Stored data entries
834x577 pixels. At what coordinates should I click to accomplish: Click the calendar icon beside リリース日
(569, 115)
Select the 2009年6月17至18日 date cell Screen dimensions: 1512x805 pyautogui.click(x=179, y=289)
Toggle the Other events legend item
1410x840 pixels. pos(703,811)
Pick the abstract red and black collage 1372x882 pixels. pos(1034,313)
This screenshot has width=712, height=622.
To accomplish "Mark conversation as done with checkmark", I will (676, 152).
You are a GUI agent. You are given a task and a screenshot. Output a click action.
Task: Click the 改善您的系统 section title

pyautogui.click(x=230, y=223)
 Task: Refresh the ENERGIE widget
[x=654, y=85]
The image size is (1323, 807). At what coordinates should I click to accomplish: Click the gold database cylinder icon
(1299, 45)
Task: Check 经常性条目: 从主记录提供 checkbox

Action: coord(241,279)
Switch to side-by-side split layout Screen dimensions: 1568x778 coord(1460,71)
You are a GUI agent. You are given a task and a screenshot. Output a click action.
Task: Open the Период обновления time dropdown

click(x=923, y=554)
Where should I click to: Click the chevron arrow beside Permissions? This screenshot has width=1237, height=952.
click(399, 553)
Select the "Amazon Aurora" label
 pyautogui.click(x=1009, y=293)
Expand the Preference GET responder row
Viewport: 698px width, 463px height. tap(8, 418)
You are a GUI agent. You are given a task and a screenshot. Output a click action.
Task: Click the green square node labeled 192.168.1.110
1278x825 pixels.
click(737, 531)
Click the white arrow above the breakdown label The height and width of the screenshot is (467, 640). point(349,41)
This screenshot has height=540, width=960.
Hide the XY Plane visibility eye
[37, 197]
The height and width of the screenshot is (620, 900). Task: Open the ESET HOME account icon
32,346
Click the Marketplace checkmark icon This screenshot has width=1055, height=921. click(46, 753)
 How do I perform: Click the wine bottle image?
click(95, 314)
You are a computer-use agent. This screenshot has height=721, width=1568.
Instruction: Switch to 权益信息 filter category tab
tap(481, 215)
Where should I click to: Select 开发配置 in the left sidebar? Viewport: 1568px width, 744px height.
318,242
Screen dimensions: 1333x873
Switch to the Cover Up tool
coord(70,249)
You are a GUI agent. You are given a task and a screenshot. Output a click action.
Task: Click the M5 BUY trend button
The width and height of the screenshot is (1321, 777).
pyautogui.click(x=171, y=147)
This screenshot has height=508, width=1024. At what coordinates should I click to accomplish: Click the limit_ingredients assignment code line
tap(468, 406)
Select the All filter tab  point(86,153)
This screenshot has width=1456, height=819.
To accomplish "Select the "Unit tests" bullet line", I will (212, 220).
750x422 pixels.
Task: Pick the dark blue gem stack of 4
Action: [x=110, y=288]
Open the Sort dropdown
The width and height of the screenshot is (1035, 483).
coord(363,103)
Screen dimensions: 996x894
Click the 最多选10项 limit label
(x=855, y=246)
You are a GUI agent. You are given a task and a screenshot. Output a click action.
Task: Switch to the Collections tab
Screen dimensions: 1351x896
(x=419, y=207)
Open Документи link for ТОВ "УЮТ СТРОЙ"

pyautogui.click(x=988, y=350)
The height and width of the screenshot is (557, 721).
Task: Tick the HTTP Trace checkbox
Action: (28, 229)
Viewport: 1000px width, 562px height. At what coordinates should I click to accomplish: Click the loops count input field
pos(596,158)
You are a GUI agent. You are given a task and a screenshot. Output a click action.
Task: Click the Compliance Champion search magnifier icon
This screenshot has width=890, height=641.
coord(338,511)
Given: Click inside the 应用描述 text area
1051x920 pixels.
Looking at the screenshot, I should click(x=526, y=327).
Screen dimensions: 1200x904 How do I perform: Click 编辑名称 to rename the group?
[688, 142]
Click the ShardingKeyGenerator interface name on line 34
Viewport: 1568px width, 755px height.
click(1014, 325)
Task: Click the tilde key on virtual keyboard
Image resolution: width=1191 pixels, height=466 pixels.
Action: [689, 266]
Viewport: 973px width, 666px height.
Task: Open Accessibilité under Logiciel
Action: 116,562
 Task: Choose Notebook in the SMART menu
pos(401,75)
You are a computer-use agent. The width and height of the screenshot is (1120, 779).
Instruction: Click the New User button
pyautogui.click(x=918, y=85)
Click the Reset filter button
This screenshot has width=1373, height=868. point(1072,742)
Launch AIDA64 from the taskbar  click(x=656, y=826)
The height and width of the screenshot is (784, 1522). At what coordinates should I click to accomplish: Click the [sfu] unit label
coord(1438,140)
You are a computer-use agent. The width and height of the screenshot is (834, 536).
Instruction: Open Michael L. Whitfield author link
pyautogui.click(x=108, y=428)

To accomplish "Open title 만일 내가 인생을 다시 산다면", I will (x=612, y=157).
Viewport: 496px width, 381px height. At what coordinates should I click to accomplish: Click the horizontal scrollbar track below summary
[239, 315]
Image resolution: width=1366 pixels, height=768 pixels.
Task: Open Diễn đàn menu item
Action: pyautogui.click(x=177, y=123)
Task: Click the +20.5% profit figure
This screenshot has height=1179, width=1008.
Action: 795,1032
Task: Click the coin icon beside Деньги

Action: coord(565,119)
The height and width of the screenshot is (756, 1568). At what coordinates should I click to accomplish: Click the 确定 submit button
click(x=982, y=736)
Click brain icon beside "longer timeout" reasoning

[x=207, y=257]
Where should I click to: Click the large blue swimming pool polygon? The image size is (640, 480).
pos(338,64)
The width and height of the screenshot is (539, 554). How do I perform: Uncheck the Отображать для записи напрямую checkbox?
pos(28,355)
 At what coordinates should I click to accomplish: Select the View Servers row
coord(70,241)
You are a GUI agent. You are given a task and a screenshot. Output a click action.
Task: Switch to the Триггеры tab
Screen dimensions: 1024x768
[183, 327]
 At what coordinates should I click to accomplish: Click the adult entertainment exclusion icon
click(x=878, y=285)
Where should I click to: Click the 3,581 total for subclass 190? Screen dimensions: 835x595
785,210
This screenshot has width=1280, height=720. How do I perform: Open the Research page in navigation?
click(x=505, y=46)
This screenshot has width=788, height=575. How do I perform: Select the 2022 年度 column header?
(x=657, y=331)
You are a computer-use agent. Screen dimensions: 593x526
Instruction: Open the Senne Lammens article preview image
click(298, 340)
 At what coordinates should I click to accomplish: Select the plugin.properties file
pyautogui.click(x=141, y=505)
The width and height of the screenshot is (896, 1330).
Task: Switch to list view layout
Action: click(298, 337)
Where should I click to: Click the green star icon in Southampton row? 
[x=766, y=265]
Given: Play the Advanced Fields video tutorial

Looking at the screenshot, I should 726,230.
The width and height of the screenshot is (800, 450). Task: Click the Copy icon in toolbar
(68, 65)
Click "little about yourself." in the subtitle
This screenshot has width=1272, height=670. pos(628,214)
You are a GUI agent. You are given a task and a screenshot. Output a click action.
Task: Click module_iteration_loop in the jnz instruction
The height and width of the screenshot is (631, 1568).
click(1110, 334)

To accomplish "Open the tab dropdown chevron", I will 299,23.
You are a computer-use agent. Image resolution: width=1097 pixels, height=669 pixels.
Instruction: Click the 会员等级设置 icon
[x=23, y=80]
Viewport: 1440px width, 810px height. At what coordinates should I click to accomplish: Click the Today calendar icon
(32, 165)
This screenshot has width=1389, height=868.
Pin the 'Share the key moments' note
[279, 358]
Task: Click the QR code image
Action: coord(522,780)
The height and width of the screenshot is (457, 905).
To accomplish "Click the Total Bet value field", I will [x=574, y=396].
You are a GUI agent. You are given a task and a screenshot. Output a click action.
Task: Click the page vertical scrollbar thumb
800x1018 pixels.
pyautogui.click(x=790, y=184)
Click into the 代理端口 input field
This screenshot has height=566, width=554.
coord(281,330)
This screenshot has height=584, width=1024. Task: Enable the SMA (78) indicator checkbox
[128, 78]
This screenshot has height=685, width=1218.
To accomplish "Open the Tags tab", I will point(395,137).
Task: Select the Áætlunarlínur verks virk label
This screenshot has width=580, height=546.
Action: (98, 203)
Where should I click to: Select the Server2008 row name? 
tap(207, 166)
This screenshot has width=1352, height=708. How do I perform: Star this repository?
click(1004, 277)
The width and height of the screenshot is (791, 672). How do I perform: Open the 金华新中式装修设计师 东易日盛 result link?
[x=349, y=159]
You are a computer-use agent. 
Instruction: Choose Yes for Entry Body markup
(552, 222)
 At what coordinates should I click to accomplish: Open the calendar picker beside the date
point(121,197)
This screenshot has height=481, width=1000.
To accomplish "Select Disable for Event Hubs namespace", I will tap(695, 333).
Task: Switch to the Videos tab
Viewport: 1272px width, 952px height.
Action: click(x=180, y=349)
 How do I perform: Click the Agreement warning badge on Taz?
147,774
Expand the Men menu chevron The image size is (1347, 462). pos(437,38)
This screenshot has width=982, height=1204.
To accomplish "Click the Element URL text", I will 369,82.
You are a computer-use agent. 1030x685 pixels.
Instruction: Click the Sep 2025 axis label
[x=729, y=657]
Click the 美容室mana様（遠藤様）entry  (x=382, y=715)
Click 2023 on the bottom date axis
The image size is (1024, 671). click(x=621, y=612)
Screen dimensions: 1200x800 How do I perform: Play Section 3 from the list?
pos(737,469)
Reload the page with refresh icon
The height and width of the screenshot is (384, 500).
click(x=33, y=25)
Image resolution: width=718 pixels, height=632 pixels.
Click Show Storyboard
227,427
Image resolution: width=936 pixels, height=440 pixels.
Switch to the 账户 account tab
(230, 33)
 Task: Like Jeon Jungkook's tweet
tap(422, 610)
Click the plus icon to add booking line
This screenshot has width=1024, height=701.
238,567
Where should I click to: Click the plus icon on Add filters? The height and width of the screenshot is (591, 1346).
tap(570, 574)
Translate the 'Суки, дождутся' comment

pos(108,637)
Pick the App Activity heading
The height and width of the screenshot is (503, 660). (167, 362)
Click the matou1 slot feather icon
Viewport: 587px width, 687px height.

*WHAT YOU SHOULD DO:* All lines from the line containing "Reload the page with refresh icon" through the last line of the data are to be repeated exactly; no other line belongs in the answer.

*ANSWER SPACE:*
Reload the page with refresh icon
The height and width of the screenshot is (384, 500).
click(x=33, y=25)
Image resolution: width=718 pixels, height=632 pixels.
Click Show Storyboard
227,427
Image resolution: width=936 pixels, height=440 pixels.
Switch to the 账户 account tab
(230, 33)
 Task: Like Jeon Jungkook's tweet
tap(422, 610)
Click the plus icon to add booking line
This screenshot has width=1024, height=701.
238,567
Where should I click to: Click the plus icon on Add filters? The height and width of the screenshot is (591, 1346).
tap(570, 574)
Translate the 'Суки, дождутся' comment

pos(108,637)
Pick the App Activity heading
The height and width of the screenshot is (503, 660). (167, 362)
Click the matou1 slot feather icon
Viewport: 587px width, 687px height.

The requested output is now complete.